Si tratta di soggetti che non hanno diritto alla protezione umanitaria, quindi di immigrati economici che tuttavia accogliamo e manteniamo. Essi non soltanto finiscono nelle strutture di accoglienza, bensì pure nelle nostre carceri già affollate.
Al 31 dicembre del 2019 (ultimo dato disponibile, Dipartimento della Amministrazione Penitenziaria) erano 2.020 i detenuti tunisini sul nostro territorio. Tenendo conto che ogni carcerato ci costa 123,78 euro al giorno (dati DAP), il soggiorno in cella dei migranti giunti dalla Tunisia comporta allo Stato italiano una spesa di 250 mila euro al dì, che in un mese fanno quasi 8 milioni di euro, precisamente 7.751.103. E noi invece di rispedire questi forestieri al mittente, regaliamo milioni allo Stato di provenienza, che dovrebbe assumersene la responsabilità ma che pure se ne lava le mani.
Quindi, versiamo quattrini alla Tunisia, la quale in compenso ci invia qui migranti economici, criminali e pure terroristi. Un vero e proprio affare.
I primi di giugno del 2018, in occasione di una visita a Pozzallo, in Sicilia, il leader della Lega Matteo Salvini aveva compiuto una dichiarazione che aveva scatenato l’ira del sensibile governo di Tunisi, che aveva convocato immediatamente l’ambasciatore italiano per ricevere chiarimenti. “Spesso e volentieri la Tunisia esporta galeotti e non gentiluomini”, aveva affermato Salvini. Ed egli diceva il vero: la Tunisia non contrasta affatto la partenza dei cittadini di cui farebbe volentieri a meno, la favorisce.

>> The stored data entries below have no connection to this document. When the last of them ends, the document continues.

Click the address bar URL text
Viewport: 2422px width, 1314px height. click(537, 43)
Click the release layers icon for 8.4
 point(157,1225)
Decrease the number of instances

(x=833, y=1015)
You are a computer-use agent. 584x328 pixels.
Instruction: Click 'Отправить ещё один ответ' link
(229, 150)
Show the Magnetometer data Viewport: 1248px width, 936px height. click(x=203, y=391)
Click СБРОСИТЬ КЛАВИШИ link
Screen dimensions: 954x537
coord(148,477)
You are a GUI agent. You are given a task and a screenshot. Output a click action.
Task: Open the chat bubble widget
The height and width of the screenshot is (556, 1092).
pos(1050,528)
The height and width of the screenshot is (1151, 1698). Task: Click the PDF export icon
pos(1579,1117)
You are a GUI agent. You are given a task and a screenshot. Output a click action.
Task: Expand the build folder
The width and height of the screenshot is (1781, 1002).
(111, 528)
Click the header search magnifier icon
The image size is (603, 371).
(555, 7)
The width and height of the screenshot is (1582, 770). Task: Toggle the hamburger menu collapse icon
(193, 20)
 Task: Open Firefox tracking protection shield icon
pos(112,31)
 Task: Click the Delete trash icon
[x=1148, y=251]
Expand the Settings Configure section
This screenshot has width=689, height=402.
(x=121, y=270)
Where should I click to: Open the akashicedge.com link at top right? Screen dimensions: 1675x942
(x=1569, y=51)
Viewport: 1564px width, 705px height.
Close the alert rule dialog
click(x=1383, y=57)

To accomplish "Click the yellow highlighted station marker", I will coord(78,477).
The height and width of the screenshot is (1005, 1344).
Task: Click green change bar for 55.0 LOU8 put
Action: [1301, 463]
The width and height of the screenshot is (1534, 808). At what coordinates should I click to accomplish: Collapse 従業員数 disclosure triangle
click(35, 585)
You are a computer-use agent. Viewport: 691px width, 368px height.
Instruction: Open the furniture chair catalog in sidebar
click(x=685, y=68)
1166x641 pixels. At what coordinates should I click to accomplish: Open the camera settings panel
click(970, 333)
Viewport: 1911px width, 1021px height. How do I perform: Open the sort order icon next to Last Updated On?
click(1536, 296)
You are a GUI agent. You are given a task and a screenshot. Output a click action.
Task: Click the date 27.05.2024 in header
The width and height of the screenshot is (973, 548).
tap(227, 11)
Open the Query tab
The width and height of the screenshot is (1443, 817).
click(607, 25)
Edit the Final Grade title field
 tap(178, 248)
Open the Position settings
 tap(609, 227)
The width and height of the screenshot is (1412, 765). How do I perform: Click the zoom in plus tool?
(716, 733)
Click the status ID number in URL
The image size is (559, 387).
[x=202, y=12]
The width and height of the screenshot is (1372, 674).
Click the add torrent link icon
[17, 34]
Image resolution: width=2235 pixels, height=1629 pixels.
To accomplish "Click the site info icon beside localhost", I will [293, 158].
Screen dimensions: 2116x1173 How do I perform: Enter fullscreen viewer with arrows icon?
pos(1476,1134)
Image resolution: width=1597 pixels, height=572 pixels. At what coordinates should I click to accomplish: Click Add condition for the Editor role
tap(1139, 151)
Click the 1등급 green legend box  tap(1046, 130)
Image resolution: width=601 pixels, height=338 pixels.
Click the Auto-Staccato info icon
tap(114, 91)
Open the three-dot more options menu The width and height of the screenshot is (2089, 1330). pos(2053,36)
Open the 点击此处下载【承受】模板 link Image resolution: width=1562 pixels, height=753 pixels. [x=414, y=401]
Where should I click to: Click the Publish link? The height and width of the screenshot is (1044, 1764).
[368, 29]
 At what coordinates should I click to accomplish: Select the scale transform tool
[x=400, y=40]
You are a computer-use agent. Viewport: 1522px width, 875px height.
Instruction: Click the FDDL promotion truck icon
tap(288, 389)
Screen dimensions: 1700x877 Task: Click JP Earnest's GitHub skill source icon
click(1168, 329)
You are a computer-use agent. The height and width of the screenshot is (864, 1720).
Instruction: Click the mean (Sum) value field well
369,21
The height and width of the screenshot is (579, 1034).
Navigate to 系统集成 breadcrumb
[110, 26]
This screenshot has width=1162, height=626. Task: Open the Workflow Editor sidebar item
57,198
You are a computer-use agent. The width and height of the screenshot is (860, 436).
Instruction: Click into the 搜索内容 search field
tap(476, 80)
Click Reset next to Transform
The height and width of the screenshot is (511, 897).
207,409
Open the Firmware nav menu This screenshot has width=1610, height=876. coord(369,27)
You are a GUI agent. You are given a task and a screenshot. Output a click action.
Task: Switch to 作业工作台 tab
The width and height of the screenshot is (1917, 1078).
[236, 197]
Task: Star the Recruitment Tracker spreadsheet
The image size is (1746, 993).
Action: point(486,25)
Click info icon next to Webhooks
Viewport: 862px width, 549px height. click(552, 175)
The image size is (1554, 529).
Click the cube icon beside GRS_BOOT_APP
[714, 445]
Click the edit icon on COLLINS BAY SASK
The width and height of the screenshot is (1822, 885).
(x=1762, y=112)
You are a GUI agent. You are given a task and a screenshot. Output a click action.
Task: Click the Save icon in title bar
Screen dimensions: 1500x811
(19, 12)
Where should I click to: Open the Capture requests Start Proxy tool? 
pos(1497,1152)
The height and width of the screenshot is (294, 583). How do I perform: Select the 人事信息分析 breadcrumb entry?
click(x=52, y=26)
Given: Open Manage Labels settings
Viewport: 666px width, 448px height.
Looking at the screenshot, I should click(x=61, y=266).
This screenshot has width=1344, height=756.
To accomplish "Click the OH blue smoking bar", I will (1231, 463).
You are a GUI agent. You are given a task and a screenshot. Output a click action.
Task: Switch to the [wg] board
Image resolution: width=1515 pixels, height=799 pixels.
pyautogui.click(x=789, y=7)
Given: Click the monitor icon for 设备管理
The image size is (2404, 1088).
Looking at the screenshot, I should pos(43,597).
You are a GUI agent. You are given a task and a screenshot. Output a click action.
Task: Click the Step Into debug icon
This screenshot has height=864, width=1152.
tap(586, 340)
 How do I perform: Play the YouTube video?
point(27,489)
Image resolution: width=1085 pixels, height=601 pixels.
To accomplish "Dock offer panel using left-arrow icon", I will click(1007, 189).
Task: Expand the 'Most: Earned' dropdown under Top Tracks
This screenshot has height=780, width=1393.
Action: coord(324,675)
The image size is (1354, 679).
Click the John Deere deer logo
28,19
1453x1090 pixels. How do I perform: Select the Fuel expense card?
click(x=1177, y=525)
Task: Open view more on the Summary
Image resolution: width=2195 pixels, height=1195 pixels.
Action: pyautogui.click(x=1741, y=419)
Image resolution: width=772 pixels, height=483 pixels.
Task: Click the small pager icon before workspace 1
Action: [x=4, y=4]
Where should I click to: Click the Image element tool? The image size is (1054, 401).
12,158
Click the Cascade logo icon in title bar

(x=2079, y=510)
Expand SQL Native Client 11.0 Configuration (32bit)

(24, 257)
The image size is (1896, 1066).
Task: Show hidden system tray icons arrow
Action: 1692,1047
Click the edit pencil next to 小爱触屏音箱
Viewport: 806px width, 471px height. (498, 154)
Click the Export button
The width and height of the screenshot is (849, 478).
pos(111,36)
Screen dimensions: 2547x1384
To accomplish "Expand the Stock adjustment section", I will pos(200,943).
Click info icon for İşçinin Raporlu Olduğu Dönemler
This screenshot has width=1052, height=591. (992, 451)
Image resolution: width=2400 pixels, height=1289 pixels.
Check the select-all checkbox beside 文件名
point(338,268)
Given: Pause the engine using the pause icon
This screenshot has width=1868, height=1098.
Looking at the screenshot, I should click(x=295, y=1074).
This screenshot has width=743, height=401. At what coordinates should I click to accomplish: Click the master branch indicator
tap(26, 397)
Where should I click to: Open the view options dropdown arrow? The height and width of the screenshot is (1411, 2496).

Ed è acclarato che negli ultimi anni la Tunisia sia diventata il primo centro di esportazione di foreign fighters. Il maggior numero di questi proviene proprio da lì. Secondo un rapporto dell’ONU del luglio del 2015, sarebbero tra i 5.500 ed i 6.000 i jihadisti tunisini partiti per combattere in Siria dal 2011. Soldati rincasati in patria dopo le sconfitte patite dall’Isis con l’ordine di colpire sia la terra natale che l’Europa.
Nel 2017 la popolazione tunisina, spaventata, protestò contro il rientro dei foreign fighters, eppure dovette rassegnarsi a riceverli, trattandosi di cittadini tunisini a tutti gli effetti. È lecito ritenere che tra i migranti giunti illegalmente dalla Tunisia in questi ultimi anni ci fossero – infiltrati – pure soldati dello Stato islamico, di cui il Paese africano intendeva liberarsi. Come è legittimo sostenere che alla Tunisia, le cui carceri scoppiano e sono luoghi in cui ci si radicalizza, come le nostre, faccia comodo che estremisti e delinquenti salgano sui gommoni per traslocare in Italia. Intanto noi paghiamo.
Giusto per non dimenticare: l’attentatore di Nizza del 14 luglio del 2016 era tunisino e tunisino era pure Anis Amri, il terrorista che a Berlino il 19 dicembre del 2016 si rese autore della strage ai mercatini di Natale. Amri era giunto clandestinamente in Italia, dove era stato accolto come un rifugiato.
Salvini era stato accusato dai giornali di provocare incidenti diplomatici a causa delle sue parole riguardanti gli immigrati tunisini ed era stato pure sbeffeggiato ed etichettato quale inesperto. Tuttavia, aveva tragicamente ragione: stiamo incamerando il peggio.